Justiça rejeita liminar para retirar símbolos religiosos de órgãos públicos

Para representante de associação de ateus, resultado da liminar já era esperado, mas manifestações de juíza preocupam

A Justiça de São Paulo rejeitou liminar pedindo a retirada de símbolos religiosos dos locais de atendimento público dentro de órgãos federais. Na decisão anunciada nesta quinta-feira (20), a juíza Maria Lúcia Lencastre Ursaia, da 3ª Vara Cível Federal de São Paulo, manifesta que um símbolo religioso, como crucifixos, é algo comum em um país de tradição cristã como o Brasil e “nada representa, assemelhando-se a um quadro ou escultura, adereços decorativos”, disse a juíza.

Daniel Sottomaior Pereira, presidente da Associação Brasileira de Ateus e Agnósticos (Atea), considera que a decisão sobre a liminar era esperada. Ele reconhece que a questão era delicada. Sottomaior, que acompanha o caso, lembra que o importante é o julgamento do mérito da questão, e aí sim há motivos para preocupar-se com a posição da juíza.

Ele aponta que há um livro datado de 1891 que registra reclamações contra a colocação de crucifixos em repartições públicas. “Há 120 anos que pessoas se opõem a esses símbolos, de maneira que dizer que isso não acontece é fechar os olhos”, afirma.

No entendimento do Ministério Público Federal, a colocação de crucifixos em lugares públicos desrespeita o Estado laico. Para a juíza, o Estado laico não deve ser entendido como uma instituição antirreligiosa ou anticlerical. “O Estado laico foi a primeira organização política que garantiu a liberdade religiosa. A liberdade de crença, de culto e a tolerância religiosa foram aceitas graças ao Estado laico, e não como oposição a ele.”

O presidente da Atea prefere fazer uma comparação com o futebol para explicar a questão: “Digamos que em vez do crucifixo tivesse a flâmula do Corinthians. E eu quisesse que a flâmula fosse retirada. Será que eu sou antifutebol porque quero que a flâmula seja retirada? É óbvio que não. A flâmula dá mostra claras, incontestáveis de partidarismo. É a circunscrição de uma posição. Se você não quer que o Estado seja partidário, como manda a Constituição, não cabe ao Estado dizer que um time é melhor que todos.”

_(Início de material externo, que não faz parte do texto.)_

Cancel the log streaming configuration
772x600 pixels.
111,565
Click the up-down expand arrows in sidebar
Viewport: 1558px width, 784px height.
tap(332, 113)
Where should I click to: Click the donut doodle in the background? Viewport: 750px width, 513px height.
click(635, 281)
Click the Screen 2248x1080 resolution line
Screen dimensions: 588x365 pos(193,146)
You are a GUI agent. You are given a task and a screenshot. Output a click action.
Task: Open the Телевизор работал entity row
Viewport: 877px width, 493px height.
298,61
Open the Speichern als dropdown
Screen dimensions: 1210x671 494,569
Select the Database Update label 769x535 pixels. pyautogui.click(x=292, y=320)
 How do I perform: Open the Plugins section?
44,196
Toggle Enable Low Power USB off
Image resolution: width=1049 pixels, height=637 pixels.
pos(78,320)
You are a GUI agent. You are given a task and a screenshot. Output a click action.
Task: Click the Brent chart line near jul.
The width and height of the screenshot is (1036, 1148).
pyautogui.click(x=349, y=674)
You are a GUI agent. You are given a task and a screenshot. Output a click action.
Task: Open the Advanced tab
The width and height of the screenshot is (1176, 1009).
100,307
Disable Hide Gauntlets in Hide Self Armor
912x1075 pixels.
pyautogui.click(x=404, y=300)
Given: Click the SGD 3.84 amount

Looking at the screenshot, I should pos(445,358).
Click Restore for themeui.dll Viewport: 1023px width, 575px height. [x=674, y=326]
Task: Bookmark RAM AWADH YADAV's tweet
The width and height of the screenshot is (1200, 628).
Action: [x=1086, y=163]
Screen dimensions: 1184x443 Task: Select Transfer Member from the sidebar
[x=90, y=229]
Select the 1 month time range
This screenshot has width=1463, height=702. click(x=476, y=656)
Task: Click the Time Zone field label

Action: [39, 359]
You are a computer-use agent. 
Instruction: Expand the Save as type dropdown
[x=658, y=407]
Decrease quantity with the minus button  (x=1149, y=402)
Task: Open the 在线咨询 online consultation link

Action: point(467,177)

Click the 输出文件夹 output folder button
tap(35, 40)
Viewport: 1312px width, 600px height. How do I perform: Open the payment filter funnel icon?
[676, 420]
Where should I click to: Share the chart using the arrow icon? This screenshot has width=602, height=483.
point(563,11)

Ele aponta que a colocação de um símbolo coloca em suspeição a isenção dos Poderes. Sottomaior cita como exemplos o julgamento de um divórcio ou de um aborto, questões polêmicas para as religiões cristãs. A associação entende que a juíza deve estudar melhor o tema da laicidade na hora de julgar o mérito da questão.

“É preciso abrir os olhos para o óbvio. O Brasil foi um Estado não-laico durante quatro de seus cinco séculos de existência. Como eram as repartições públicas neste tempo? Exatamente iguais às de agora. O Estado virou laico, mas as repartições ficaram iguais”, questiona Sottomaior.